In a post on Alan Wolfe's review of Dinesh D'Souza's latest book, I sarcastically concluded:
I look forward to the attention the NYTBR will lavish on such intellectually serious books as Brink Lindsey's The Age of Abundance: How Prosperity Transformed American Politics and Culture and Brian Doherty's Radicals for Capitalism: A Freewheeling History of the Modern American Libertarian Movement. Remember the definitive review they ran of Ryan Sager's The Elephant in the Room: Evangelicals, Libertarians and the Battle to Control the Republican Party? Neither do I.
Although the NYTBR has become considerably less blinkered since my friend Sam Tanenhaus became its editor, it is still the NYTBR.
But the Review has punctured my cynicism. True, David Leonhardt's fairly short review of Radicals repeated the old canard about Milton Friedman advising Pinochet. But at least the book got attention.
And Brink's Age of Abundance, a book more in line with my own inclinations than Brian's, receives a long review by George Will in this Sunday's section. As you can imagine, the Tory Will is not enamored with all that the Age of Abundance has wrought, or with Brink's happy acceptance of abundant choice. (He even uses the word "Piffle" in response to one argument.) But the conclusion is positive:
Lindsey rightly says that "today's typical red-state conservative is considerably bluer on race relations, the role of women and sexual morality than his predecessor of a generation ago." And "the typical blue-state liberal is considerably redder than his predecessor when it comes to the importance of markets to economic growth, the virtues of the two-parent family and the morality of American geopolitical power." In "the bell curve of ideological allegiance," the large bulging center has settled, for now, on an "implicit libertarian synthesis, one which reaffirms the core disciplines that underlie and sustain the modern lifestyle while making much greater allowances for variations within that lifestyle." If so, material abundance has been, on balance, good for us, and Lindsey's measured cheerfulness is, like his scintillating book, reasonable.
Check out Brink's Age of Abundance blog here.
Blogging at Organizations and Markets, Professor Postrel identifies a major gap in MBA curricula:
A peculiar fact about business schools (at least in the USA) is that project management is not part of the regular MBA curriculum. Why is this peculiar? Only because a huge percentage of the work managers do is organized into projects, the success or failure of strategies often rests on the quality of execution of projects, and many of the principles and techniques of good project management are not immediately obvious. But hey, if anyone needs to know about this trivial stuff they can always go to a two-day workshop and get a certificate (probably from an engineering department). Or learn it on the job, which in this context often means screwing things up and trying to guess what you did wrong.

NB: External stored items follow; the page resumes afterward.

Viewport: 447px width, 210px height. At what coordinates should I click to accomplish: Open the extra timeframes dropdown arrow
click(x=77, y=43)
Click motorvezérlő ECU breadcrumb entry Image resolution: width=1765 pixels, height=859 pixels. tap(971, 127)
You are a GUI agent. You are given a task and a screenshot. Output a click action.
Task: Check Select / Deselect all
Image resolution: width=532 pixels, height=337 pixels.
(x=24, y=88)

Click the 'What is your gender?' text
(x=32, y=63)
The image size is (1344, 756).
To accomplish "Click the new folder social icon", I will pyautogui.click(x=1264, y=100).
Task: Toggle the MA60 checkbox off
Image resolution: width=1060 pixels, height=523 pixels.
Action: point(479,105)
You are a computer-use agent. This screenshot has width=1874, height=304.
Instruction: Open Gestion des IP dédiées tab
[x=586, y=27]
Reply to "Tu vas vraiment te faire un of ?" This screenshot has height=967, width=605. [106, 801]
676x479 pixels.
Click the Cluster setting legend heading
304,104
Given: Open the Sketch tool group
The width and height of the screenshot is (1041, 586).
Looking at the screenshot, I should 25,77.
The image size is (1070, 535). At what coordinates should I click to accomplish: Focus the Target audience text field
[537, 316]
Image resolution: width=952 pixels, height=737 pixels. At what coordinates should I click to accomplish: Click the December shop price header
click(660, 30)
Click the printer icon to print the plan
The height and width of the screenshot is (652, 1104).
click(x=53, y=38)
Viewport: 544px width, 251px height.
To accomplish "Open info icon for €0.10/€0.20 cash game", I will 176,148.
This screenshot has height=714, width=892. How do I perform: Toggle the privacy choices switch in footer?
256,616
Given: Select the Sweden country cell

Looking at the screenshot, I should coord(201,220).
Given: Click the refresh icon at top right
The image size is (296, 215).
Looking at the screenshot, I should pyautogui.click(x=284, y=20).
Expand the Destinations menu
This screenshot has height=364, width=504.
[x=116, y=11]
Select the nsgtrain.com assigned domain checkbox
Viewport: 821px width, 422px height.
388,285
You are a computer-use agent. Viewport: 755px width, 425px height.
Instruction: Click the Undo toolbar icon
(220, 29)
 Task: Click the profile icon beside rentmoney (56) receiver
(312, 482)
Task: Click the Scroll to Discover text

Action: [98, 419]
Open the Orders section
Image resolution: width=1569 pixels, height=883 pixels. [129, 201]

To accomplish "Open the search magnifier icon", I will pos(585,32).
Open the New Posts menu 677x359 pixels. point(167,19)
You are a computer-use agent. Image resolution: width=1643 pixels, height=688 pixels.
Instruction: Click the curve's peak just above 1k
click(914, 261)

No need to dirty our students' hands with all that icky planning and critical-path stuff--the organization faculty can stick to motivational theory, the operations faculty to stochastic modeing, and the strategy faculty to the resource-based view. Then we can all feel elegant. And our students can elegantly screw up product development, new process installation, quality-improvement initiatives, marketing campaigns, and all the other project-based activities where they are supposed to add value to the firm.
Read the rest, with comments, here.
This excellent CBS report on MatchingDonors.com features Paul Wagner, a Philadelphia man who was inspired to donate a kidney after reading Sally Satel's NYT article on MatchingDonors.com.